Alexei Sharov looks carved from shadow and steel, but tonight there is something subdued in him.

He does not stride forward with command, does not deliver orders in that deep voice that can make even silence bow.

He stays by the door, one hand loose on the frame as if unsure whether to remain or retreat.

I rise from the bed, barefoot on the rug, arms wrapped around myself though the room is warm.

My throat aches with words I cannot contain.

“You think this changes anything?” The edge of my voice is sharp enough to wound, trembling with fury I wish were cleaner, less tangled with fear.

“Your father’s name is on those pages, not yours, but that doesn’t make you innocent. ”

His eyes lift to mine, steady, unflinching. “I know.”

The quiet of his agreement cuts deeper than denial ever could. I wanted him to argue, to spit fire, to bare his teeth so I could cling to my anger. Instead he gives me this: a truth that tastes too close to surrender.

I pace toward the desk, fingers brushing the drawer, though I do not open it.

“You let me believe it was you. For years. You let me carry that weight, let me sharpen every part of myself into a weapon against you.” My voice fractures, fury spilling into desperation.

“Do you have any idea what that did to me?”

“I didn’t know.” His answer comes rough, as if dragged from somewhere raw.

The words hang heavy in the air. I stare at him, throat tight. His face does not change, no flicker of triumph, no calculated smirk. Just those three words, hollowed out, stripped of armor.

Something inside me twists hard enough to make me stumble. I grip the back of the chair, nails biting into the wood. I should hate him more for this, for letting me burn in ignorance. Yet the crack in his voice burrows under my skin, settling deep in my chest where I cannot shake it.

“You expect me to believe you knew nothing?” I force steadiness back into my voice, but it wavers all the same. “That you never once suspected what your father did?”

His jaw tenses, shadow darkening his features. “I suspected many things. I never suspected that.”

The room feels smaller, the walls pushing closer around us. I want him to rage, to give me something fierce enough to strike against.
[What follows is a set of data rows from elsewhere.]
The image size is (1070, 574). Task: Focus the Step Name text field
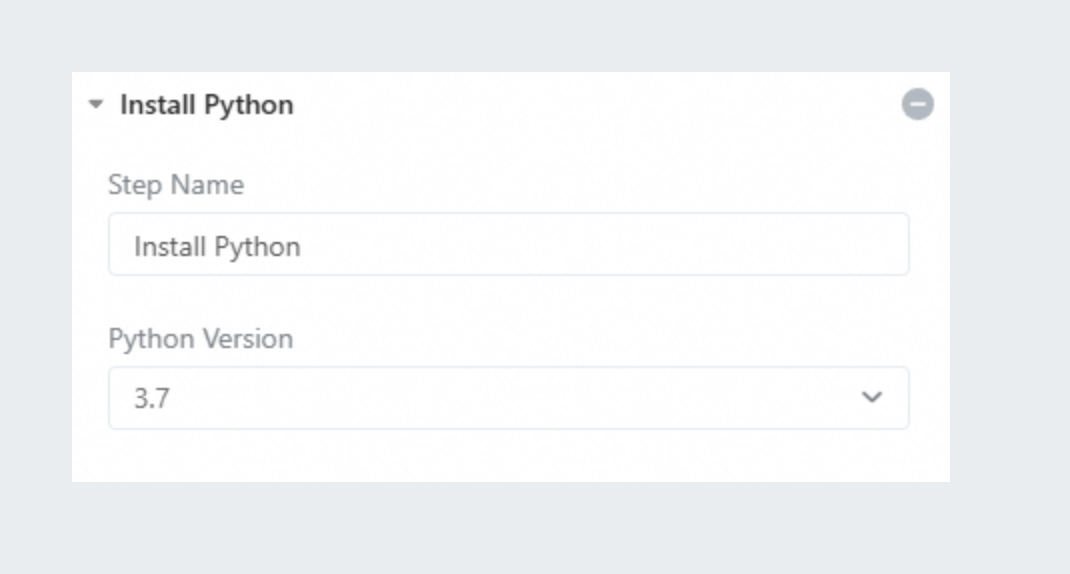pos(508,244)
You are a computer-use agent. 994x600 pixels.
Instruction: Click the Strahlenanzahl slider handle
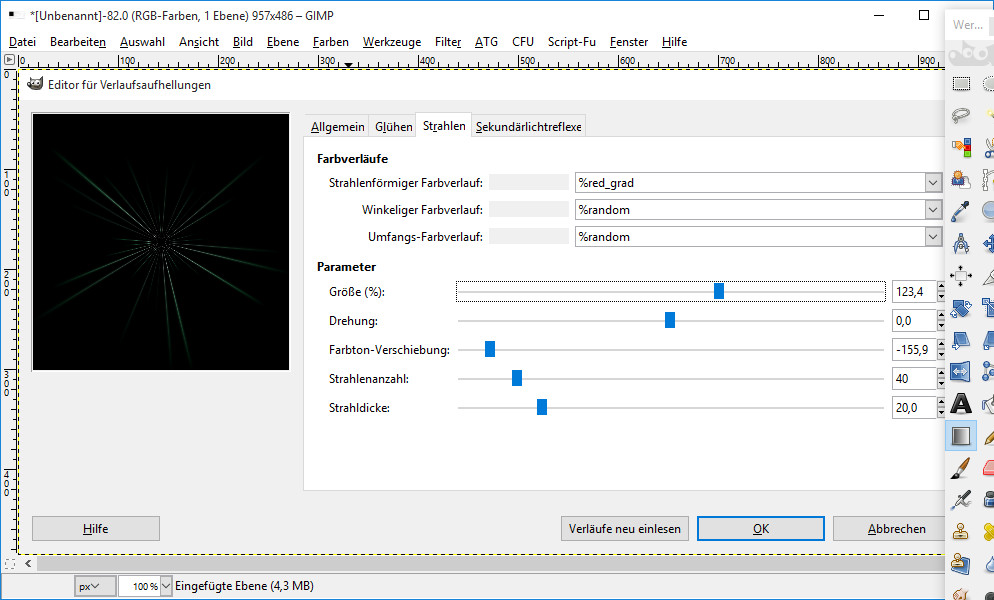click(x=517, y=379)
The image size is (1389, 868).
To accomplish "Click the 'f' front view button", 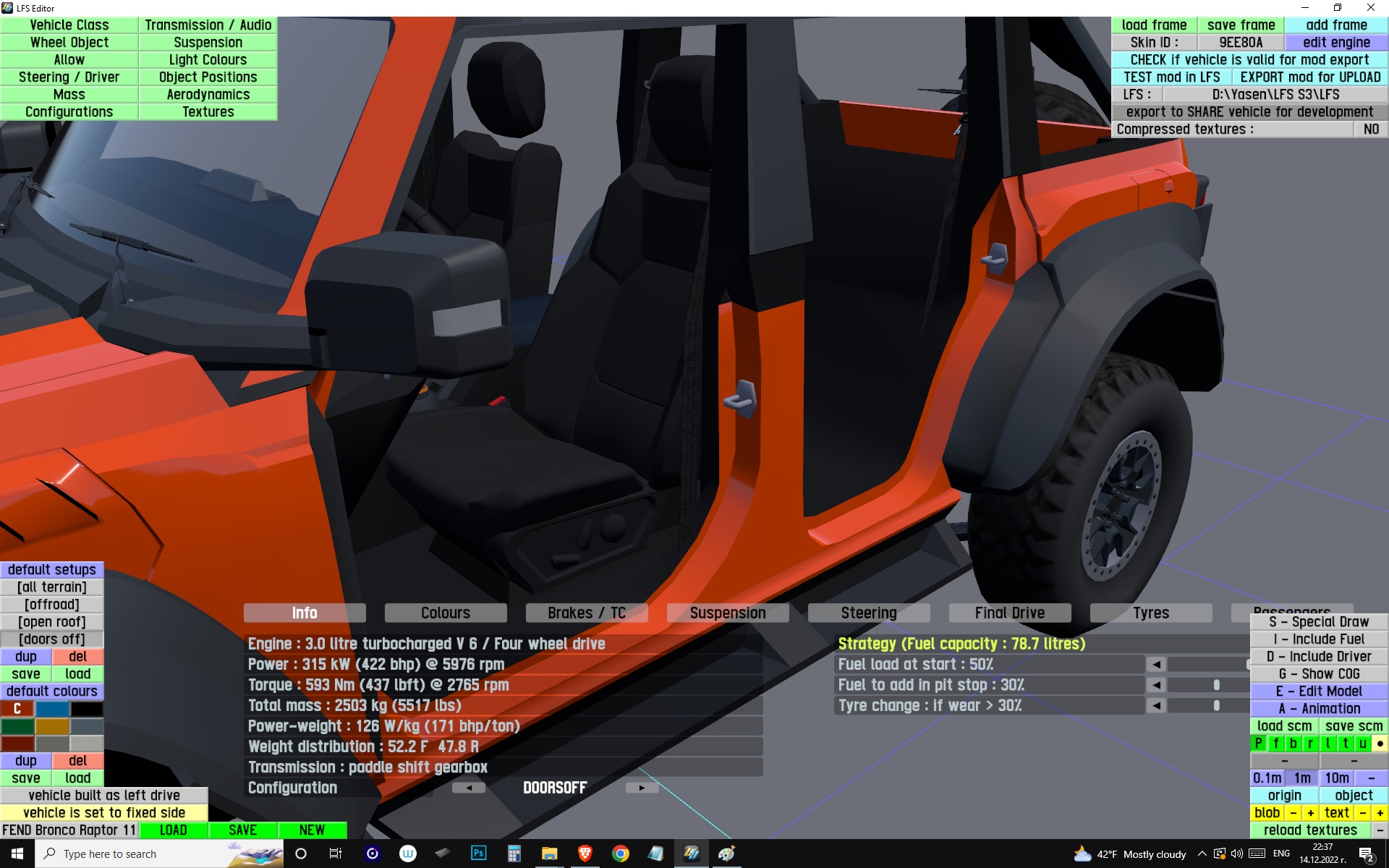I will (x=1275, y=744).
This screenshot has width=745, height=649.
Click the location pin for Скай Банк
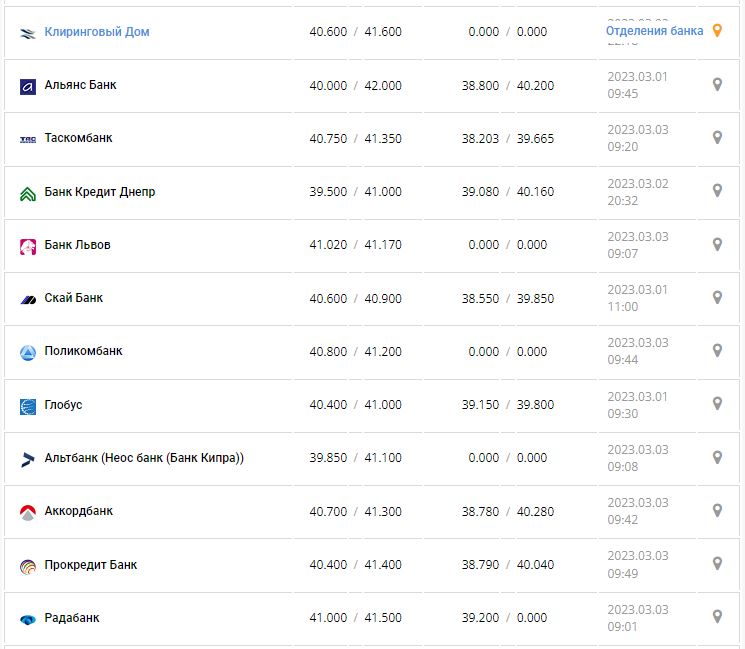click(x=716, y=298)
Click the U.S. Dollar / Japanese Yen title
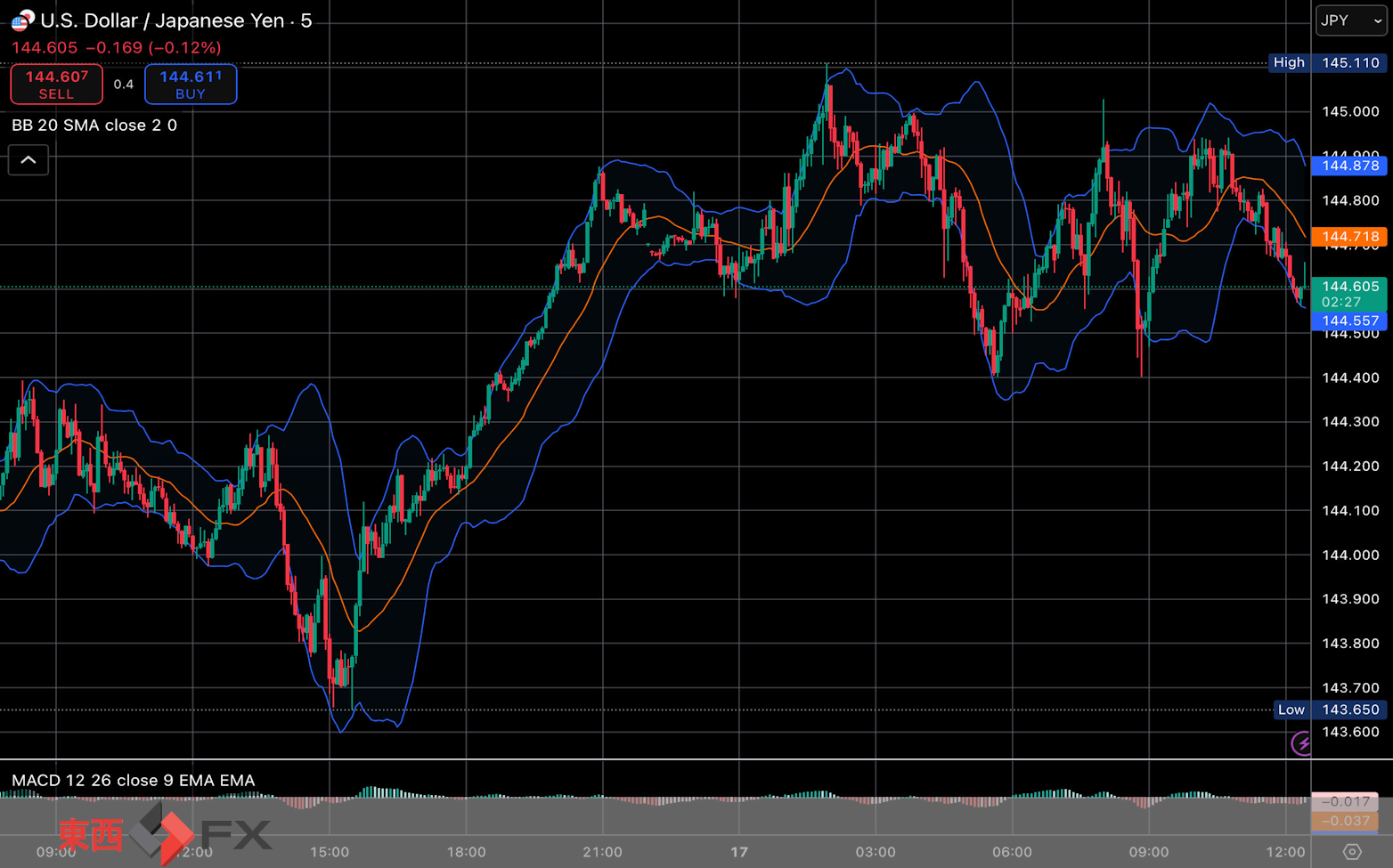Screen dimensions: 1393x868 162,20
Instead he stands there, broad shoulders bent slightly as if bearing a weight too heavy to hide.

“I don’t know how to live with this,” I whisper. It slips out before I can stop it. The admission coils between us, fragile and dangerous.

He takes one slow step into the room, then stops. “Neither do I.”

The air shifts, thick with everything unspoken.

My pulse thrums wild in my throat, my body screaming for distance even as something in me aches toward him.

I force myself to hold his gaze, even as heat climbs the back of my neck.

“Do not think this makes you less of a monster. You’ve killed, Alexei. You’ve destroyed lives.”

His eyes do not waver. “Yes.”

The simplicity of the word slices deeper than any argument. I almost wish he would lie, would polish himself into something less jagged. Yet he stands here offering nothing but stark honesty.

I shake my head, nails dragging down the chair until wood splinters under my grip. “I can’t forgive you.”

“I haven’t asked for forgiveness.” His tone is quiet, steady, though there is a shadow of something else beneath it, something fractured.

Silence stretches taut between us, brittle and aching. My breath comes shallow, each inhale trembling against the storm inside me. The file remains locked in the drawer, but it pulses in my memory, my father’s name scrawled beside the word terminated.